Une république de copains

 La corruption est rampante. Les affaires scandaleuses permettent aux politiciens de s’enrichir fabuleusement pendant la pandémie de Covid-19 grâce au commerce de masques et de respirateurs. Le frère du ministre de la Santé a gagné avec ses sales affaires au moins 140 millions euro. Dans un pays normal, tout le gouvernement devrait démissionner. Mais en Pologne, ce sont des vaches sacrées. Impunité totale.
Le pouvoir exécutif est détenu par Jaroslaw Kaczynski, président du PiS, le parti au pouvoir. Formellement, il est seulement un député, mais c’est lui qui tire les ficelles. Le président de la République Andrzej Duda et le Premier ministre Mateusz Morawiecki sont de simples marionnettes, des stylos à billes pour M. Kaczynski.

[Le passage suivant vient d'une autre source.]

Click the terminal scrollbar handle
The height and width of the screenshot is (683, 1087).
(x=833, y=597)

Le pouvoir a été élu malgré que l’opposition ait obtenu plus de voix. Mais les voix ont été calculés selon la méthode de scrutin proportionnel d’Hondt. La chose s’est aussi produite aux États-Unis où Madame Hilary Clinton avait obtenu plus de voix que Donald Trump.

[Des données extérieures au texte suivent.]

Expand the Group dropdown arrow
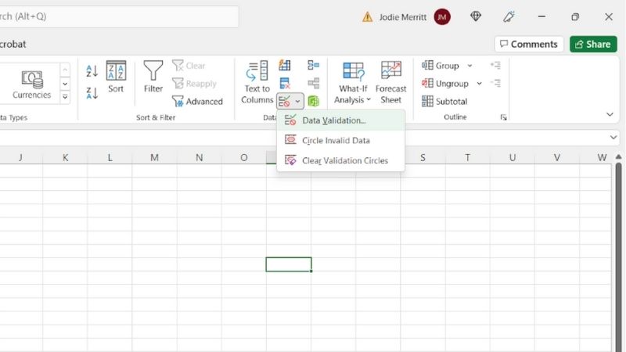Viewport: 626px width, 352px height. point(470,66)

Le gouvernement -ou plutôt la clique au pouvoir- poursuit la politique visant à subordonner l’État au parti au pouvoir. La justice est pratiquement dans les mains sales des mafiosi, une bonne partie des médias aussi. L’instruction publique sert à un endoctrinement pur et simple. Les gouvernements locaux, les universités et les institutions culturelles résistent encore, mais pour combien de temps?

L'appui de l’Église

Il faut encore souligner que cette misérable équipe au pouvoir jouit du plein appui et support de l’Église catholique de Pologne (peut-être avec quelques rares exceptions). Cette Église est ultraconservatrice et ultra-réactionaire. Comme le gouvernement, elle lutte contre les droits des minorités comme les LGBT, les athées, les francs-maçons, ainsi que contre l’avortement, la contraception et l’insémination in vitro -tout ça avec un énorme contraste par rapport à ce qui se passe au Vatican et à l’Ouest. L’Église polonaise et la droite cléricale rêvent d’un État national-catholique et ne s’en cachent pas. Quelle chance que je vive dans un pays laïc et neutre où personne n’a peur des prêtres ou des évêques!

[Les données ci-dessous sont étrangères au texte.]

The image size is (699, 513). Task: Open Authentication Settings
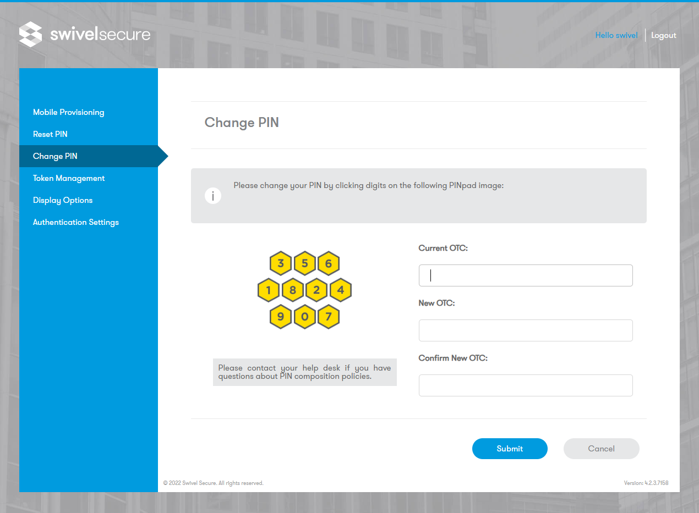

Tous ces politiciens au pouvoir se déclarent très catholiques et manifestent leur catholicisme ostentatoirement, sans la moindre vergogne. Et les monseigneurs les bénissent, comme à l’époque les évêques espagnoles bénissaient Franco. La clique qui s’appelle "gouvernement" viole régulièrement les lois et la constitution. Et ne tient pas compte des protestations de l’opposition et d’une bonne partie du peuple. Ils ne cherchent aucun compromis, aucun consensus. Ils ont voulu d’ailleurs maintenir pendant l’épidémie du covid les élections présidentielles. 〈Le scrutin a finalement été reporté: nd.l.r.〉. La Pologne s’approche à grands pas de ce qu’il y a déjà en Hongrie et en Turquie, des pays que l’on ne peut plus appeler démocratiques mais totalitaires ou presque totalitaires. La Pologne, qui a souffert 45 sous une dictature communiste, dégringole vers une dictature nationale-catholique. En tant que catholique ouvert, libéral et progressiste, je ne peux pas me taire. C’est mon devoir du citoyen de protester et d’ouvrir les yeux des autres afin qu’ils protestent aussi.